● **PROVIDED RECORDS**
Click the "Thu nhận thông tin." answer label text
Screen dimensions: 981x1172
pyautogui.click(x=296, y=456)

* * *

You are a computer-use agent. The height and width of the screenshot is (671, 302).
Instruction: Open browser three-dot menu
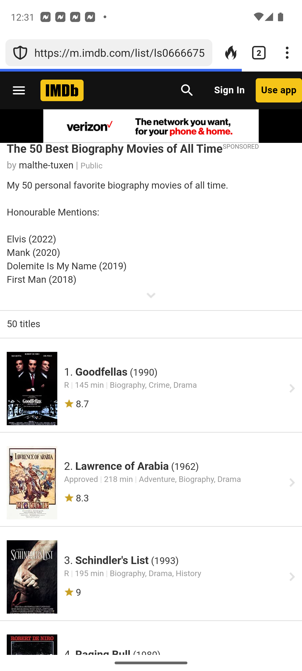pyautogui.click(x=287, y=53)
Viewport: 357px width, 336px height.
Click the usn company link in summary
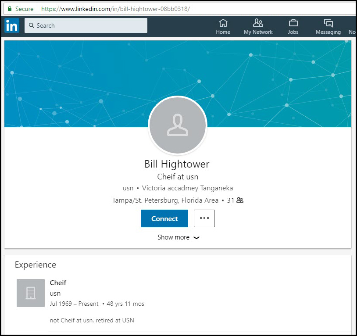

--

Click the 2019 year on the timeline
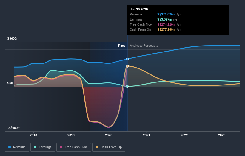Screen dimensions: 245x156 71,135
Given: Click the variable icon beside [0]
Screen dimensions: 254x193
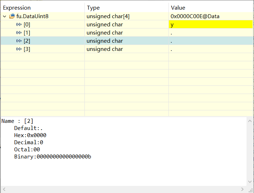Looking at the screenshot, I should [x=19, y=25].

● **EXERCISE OBJECTIVE**
Return only the part above that opens with the line containing "You are a computer-use" and closes with the line containing "Click the usn company link in summary", exactly and with both ends, skipping the pictures.

● **RESULT FOR THIS EXERCISE**
You are a computer-use agent. The height and width of the screenshot is (671, 302).
Instruction: Open browser three-dot menu
pyautogui.click(x=287, y=53)
Viewport: 357px width, 336px height.
Click the usn company link in summary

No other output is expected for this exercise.